When MWRR Matters Most

MWRR is particularly useful when:

  • You want to know your actual compound growth rate
  • You make regular contributions (like monthly investments)
  • You’ve made significant deposits or withdrawals
  • You want to understand how your timing decisions affected your returns
  • You’re evaluating your overall wealth-building progress

How NetFiscus Calculates MWRR

NetFiscus uses the XIRR (Extended Internal Rate of Return) algorithm to calculate MWRR. This considers:

  • Every deposit you made (and when you made it)
  • Every withdrawal you took (and when you took it)
  • Dividends and income received
  • The current value of your asset

The result is an annualized percentage representing your personal compound growth rate.

MWRR vs TWR

While MWRR measures YOUR growth rate (including timing decisions), TWR (Time-Weighted Return) measures the ASSET’s performance (independent of your cash flows).

AspectMWRRTWR
MeasuresYour compound growth rateAsset’s pure performance
Affected by timingYesNo
Answers“How fast is my money growing?”“How did this investment perform?”
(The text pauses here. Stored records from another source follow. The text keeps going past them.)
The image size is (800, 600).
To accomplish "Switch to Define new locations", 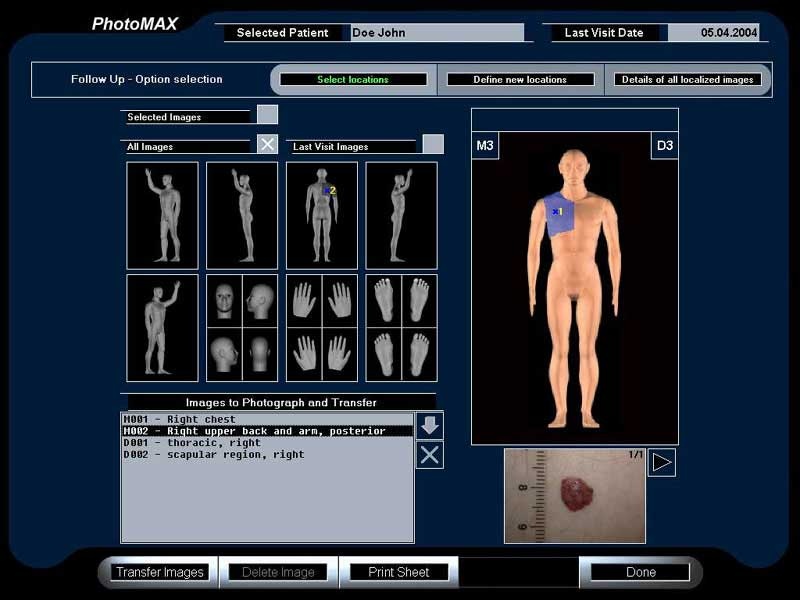I will click(518, 79).
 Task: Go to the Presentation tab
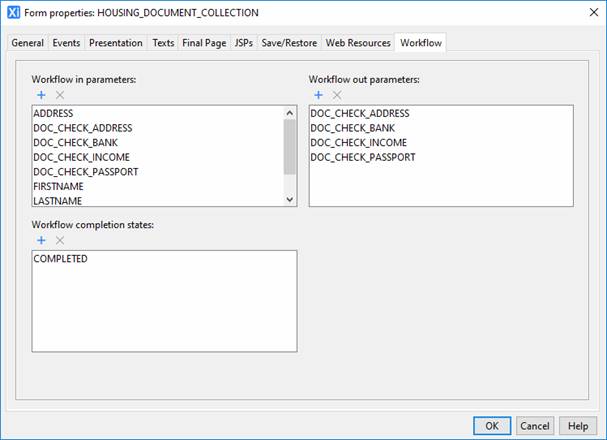click(x=115, y=43)
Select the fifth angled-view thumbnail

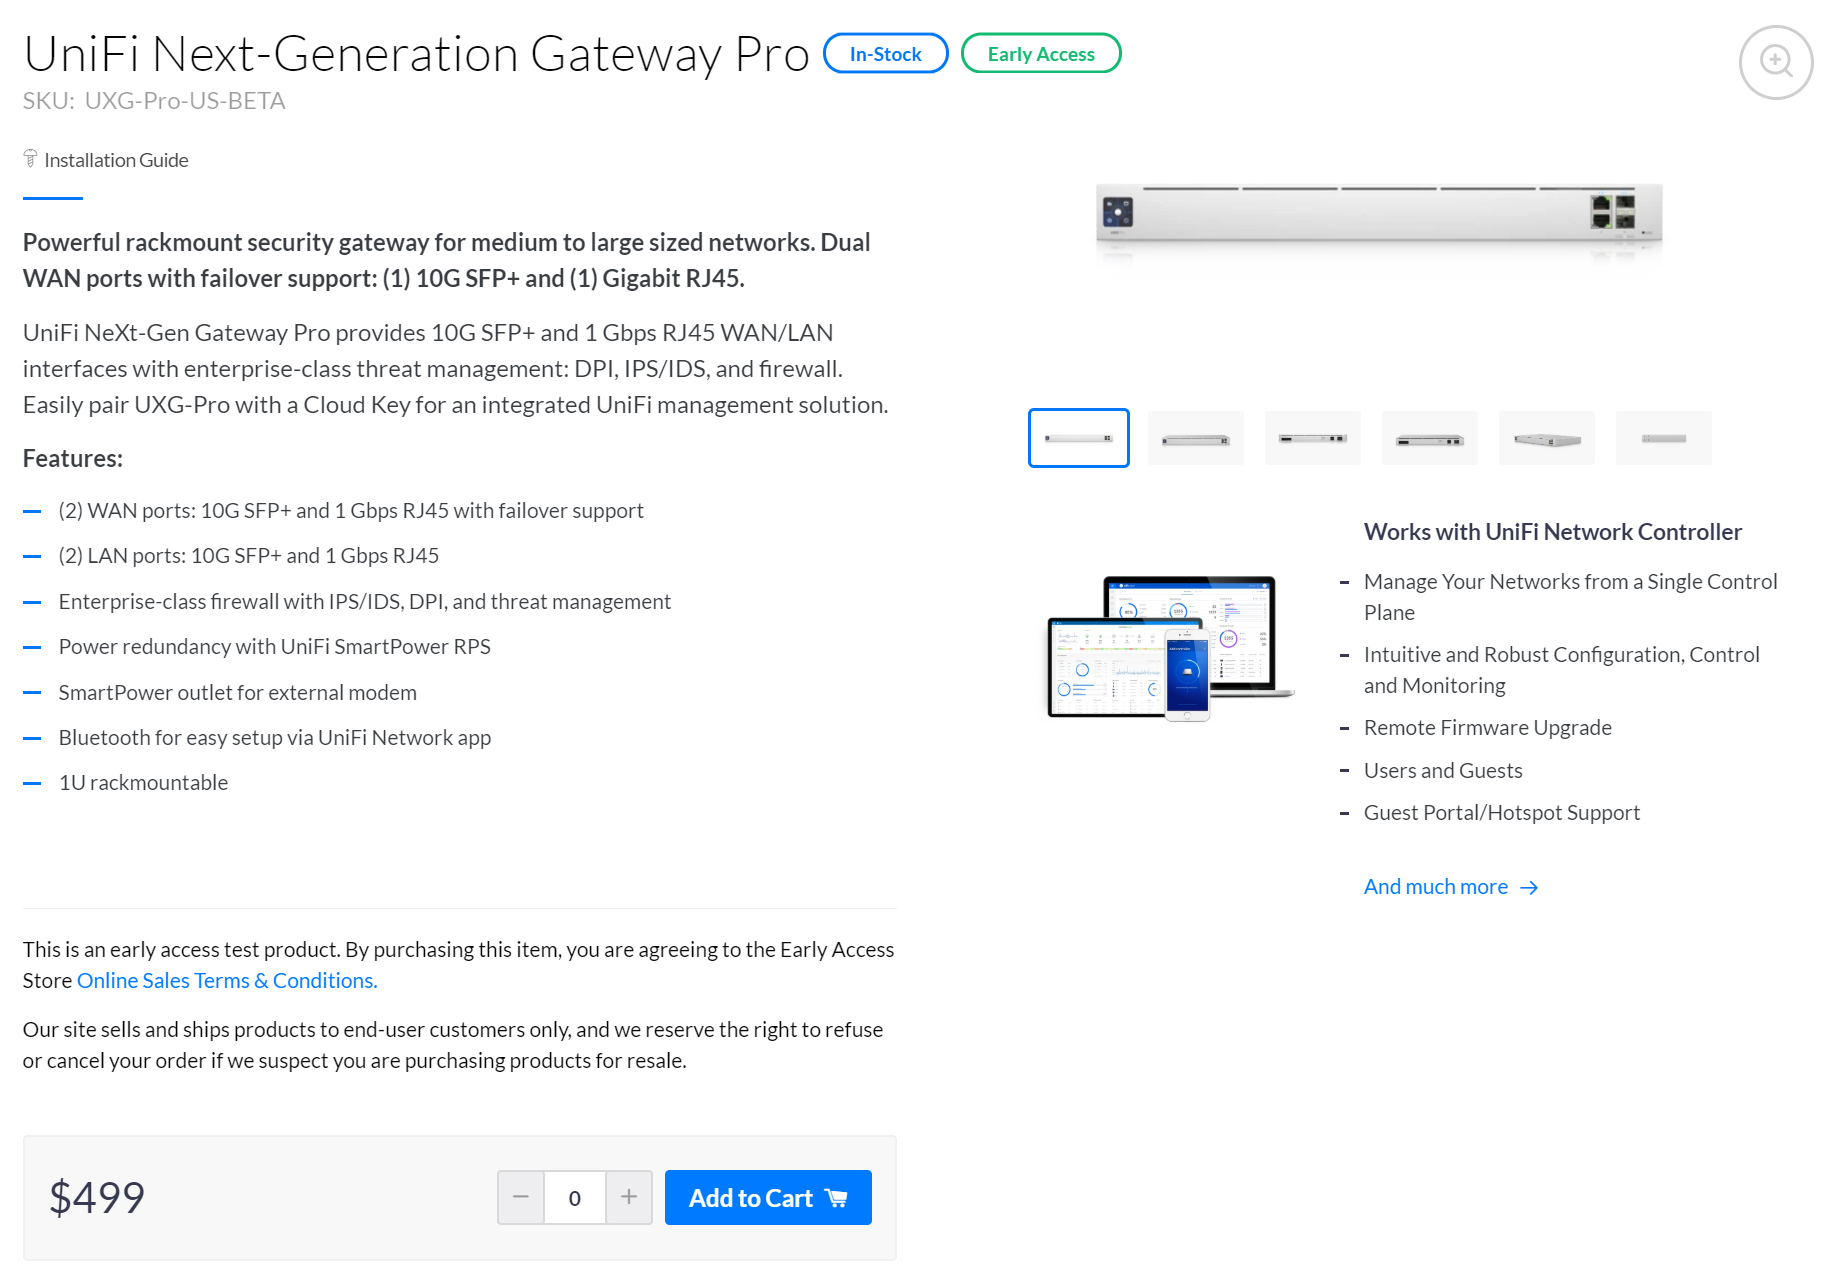(x=1547, y=438)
NetFiscus focuses on MWRR because it answers the question most investors actually care about: “How fast is my money growing?” While TWR is useful for comparing fund managers or benchmarking investments, MWRR reflects your real wealth-building progress.

Requirements for Calculation

NetFiscus needs at least two data points on different dates to calculate MWRR. The more history you have, the more meaningful the calculation becomes.

If you see a blank MWRR value, add more historical data or record additional value updates and cash flows.